Wednesday, April 27, 2016

What was the most challenging part of writing the book?

One challenge was I had to stop and take a long break after researching weaponry used in Iran during the late 1970s. The heaviness of the topic was too much for me.

And a bigger challenge was that this third book actually began as a screenplay! I was taking a screenplay writing class at UCLA taught by the amazing Bill Boyle in 2009. As an exercise for class, I adapted my first novel, Harem Sister, into a screenplay. The page count grew as I tried out new, more visual/visceral methods of storytelling; some of which were unique to screenplay writing.

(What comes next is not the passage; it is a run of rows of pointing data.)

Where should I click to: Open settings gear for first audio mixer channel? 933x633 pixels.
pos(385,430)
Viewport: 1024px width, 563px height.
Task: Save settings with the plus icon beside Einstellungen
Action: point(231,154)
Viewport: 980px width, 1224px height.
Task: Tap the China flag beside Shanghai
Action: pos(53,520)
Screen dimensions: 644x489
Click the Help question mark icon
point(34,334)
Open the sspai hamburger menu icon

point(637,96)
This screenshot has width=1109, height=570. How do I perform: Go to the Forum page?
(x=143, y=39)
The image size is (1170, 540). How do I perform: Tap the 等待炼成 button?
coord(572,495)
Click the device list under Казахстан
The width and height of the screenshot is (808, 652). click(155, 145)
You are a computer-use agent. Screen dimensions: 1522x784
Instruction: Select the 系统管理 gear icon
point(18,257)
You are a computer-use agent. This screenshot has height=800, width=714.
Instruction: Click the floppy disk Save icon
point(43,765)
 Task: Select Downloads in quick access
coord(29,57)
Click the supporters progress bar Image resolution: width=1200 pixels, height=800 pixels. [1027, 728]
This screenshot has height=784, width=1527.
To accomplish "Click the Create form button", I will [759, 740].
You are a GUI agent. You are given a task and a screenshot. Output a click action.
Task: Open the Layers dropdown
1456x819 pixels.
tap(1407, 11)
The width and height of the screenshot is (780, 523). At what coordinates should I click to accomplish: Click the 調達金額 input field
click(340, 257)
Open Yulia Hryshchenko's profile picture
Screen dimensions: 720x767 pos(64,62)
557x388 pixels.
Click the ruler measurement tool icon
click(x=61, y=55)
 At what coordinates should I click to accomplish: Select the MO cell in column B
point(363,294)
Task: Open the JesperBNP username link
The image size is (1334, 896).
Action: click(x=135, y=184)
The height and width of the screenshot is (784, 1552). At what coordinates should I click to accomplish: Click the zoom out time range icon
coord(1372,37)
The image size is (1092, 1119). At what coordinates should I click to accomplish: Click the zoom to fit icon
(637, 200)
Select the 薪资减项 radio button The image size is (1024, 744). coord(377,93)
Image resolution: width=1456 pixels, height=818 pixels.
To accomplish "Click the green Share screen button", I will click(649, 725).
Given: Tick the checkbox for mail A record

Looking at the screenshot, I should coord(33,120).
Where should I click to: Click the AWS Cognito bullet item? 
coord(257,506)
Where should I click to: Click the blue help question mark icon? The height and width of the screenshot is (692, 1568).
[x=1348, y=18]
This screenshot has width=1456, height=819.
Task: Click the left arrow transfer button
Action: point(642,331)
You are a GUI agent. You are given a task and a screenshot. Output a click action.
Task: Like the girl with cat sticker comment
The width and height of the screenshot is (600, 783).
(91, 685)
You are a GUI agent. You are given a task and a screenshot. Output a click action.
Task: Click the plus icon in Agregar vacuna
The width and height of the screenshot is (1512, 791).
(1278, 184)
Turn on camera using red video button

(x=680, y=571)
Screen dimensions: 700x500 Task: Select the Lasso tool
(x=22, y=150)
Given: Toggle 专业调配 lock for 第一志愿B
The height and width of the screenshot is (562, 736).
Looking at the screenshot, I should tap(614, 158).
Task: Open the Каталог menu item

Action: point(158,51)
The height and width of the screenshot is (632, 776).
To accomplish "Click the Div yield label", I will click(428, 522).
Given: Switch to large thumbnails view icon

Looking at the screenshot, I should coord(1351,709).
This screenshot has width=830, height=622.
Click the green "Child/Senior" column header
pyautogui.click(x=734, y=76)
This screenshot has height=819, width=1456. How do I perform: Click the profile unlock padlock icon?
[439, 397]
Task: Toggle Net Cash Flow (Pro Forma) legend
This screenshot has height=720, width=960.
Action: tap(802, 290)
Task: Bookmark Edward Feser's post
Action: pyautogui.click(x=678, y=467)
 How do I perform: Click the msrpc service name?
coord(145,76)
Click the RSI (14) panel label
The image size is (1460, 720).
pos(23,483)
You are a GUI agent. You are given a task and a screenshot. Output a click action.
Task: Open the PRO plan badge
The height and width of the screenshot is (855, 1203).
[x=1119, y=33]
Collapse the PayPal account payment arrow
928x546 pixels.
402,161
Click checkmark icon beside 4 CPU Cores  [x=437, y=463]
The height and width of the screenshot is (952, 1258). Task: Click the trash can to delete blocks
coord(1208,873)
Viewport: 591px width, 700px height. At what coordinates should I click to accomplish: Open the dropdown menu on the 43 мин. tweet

To my initial dismay, my screenplay Meetup group requested more current-day characters, insisting that dusty ancients wouldn’t interest modern-day moviegoers. Their feedback resulted in a 120-page script being pared down to ten good pages to move forward with, after six months of writing.

To my delight, I discovered that by adding a modern story layer to my ancient tale, and reincarnating my original characters yet again, new life was breathed into my fictional family. Those “ten good pages” traveled with me from LA to San Francisco where I was determined to reverse-engineer the screenplay into a novel.

A year of writer’s block followed, from all the editing, auditing, and striving for marketability that goes with screenwriting, as well as the truncated, haiku-like style that is required to create the technical document called the screenplay. I could only write in shorthand for a while; stretching my creative wings in other new directions with paint and canvas.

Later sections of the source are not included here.